> **PROBLEM**
Update the data from the line containing "Open the 文件 (File) menu" down to the end, replacing "comment" with "post" and leaving everything else unchanged. Leave the pictures out of your answer.

------ PROVIDED ENTRIES

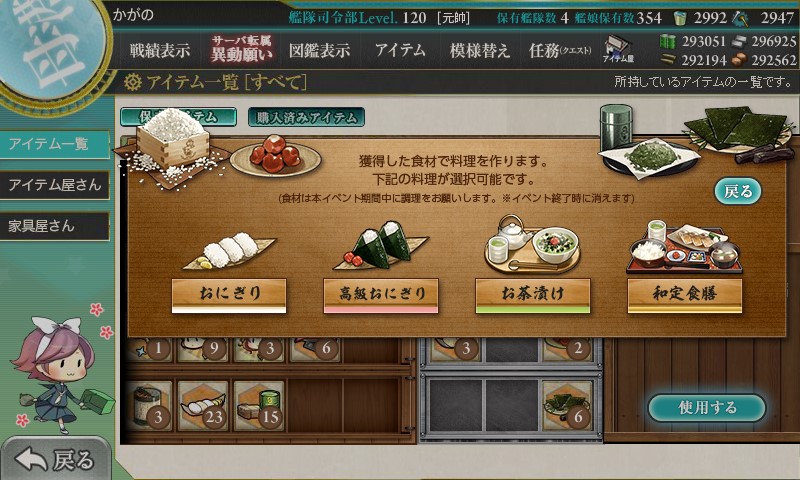Open the 任務(クエスト) menu item
Image resolution: width=800 pixels, height=480 pixels.
click(560, 50)
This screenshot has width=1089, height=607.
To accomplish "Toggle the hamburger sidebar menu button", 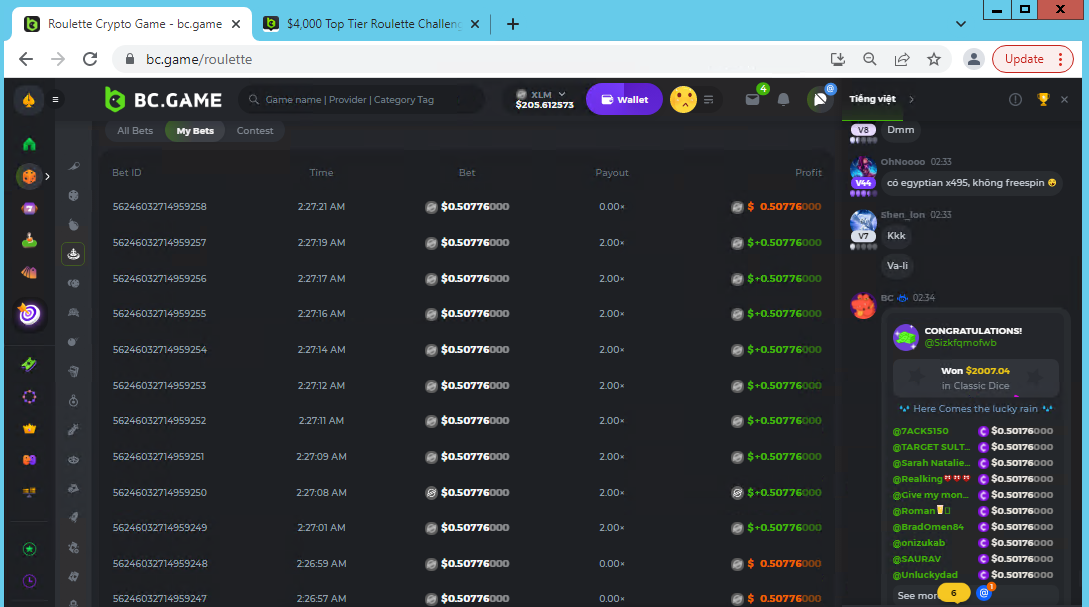I will (56, 99).
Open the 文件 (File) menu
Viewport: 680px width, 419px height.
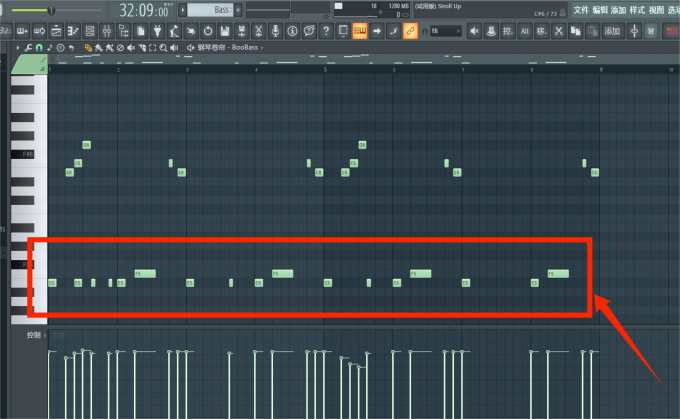point(580,9)
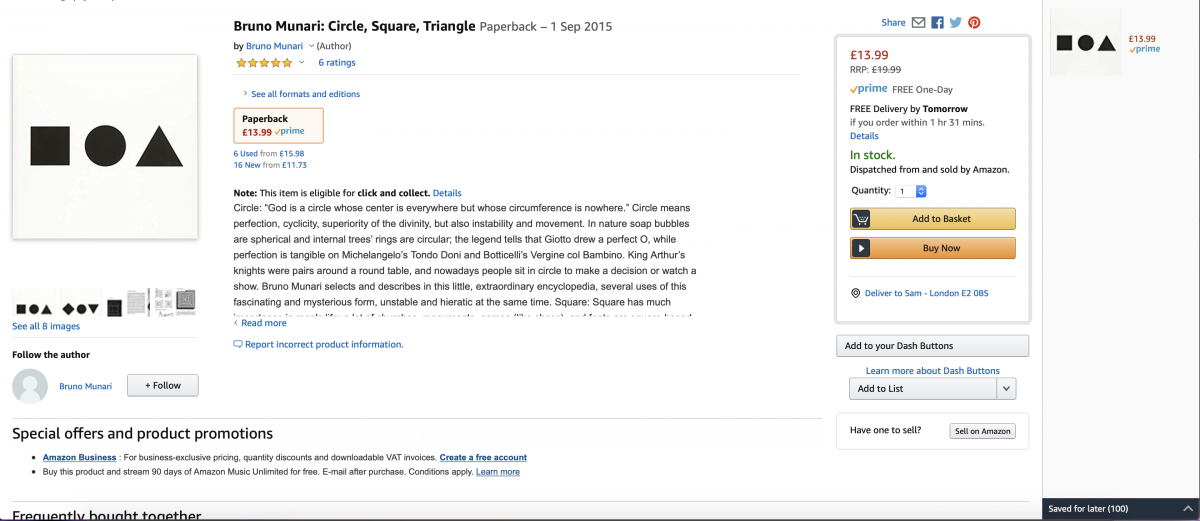1200x521 pixels.
Task: Select the Paperback format option
Action: pyautogui.click(x=278, y=125)
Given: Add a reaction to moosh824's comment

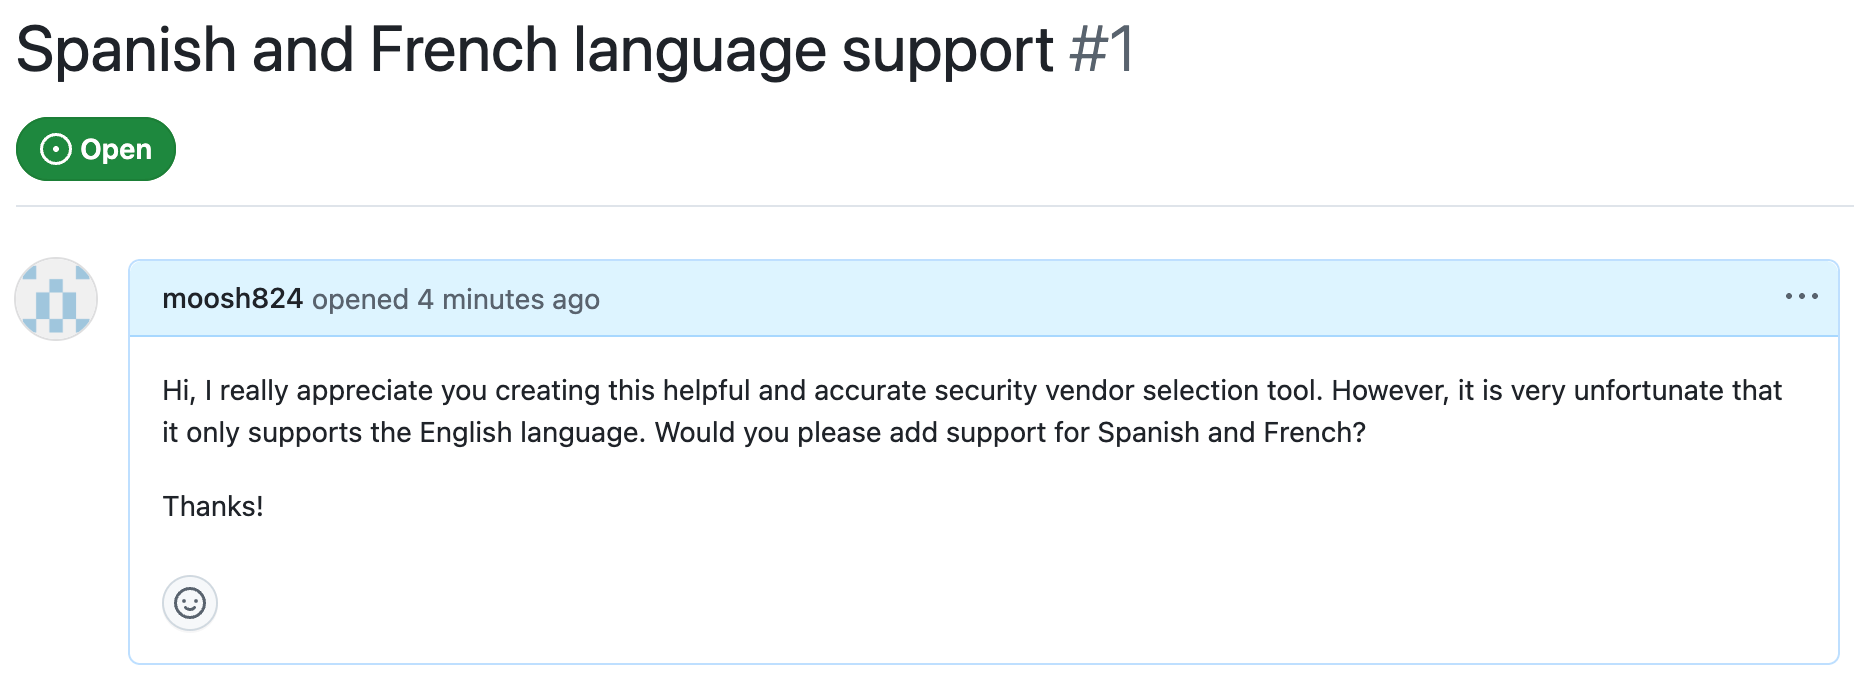Looking at the screenshot, I should [190, 604].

------------

> **WRITTEN RESPONSE**
Open the 文件 (File) menu
Viewport: 680px width, 419px height.
point(580,9)
1200x521 pixels.
Task: Select the Paperback format option
Action: pyautogui.click(x=278, y=125)
Given: Add a reaction to moosh824's post

Looking at the screenshot, I should [190, 604].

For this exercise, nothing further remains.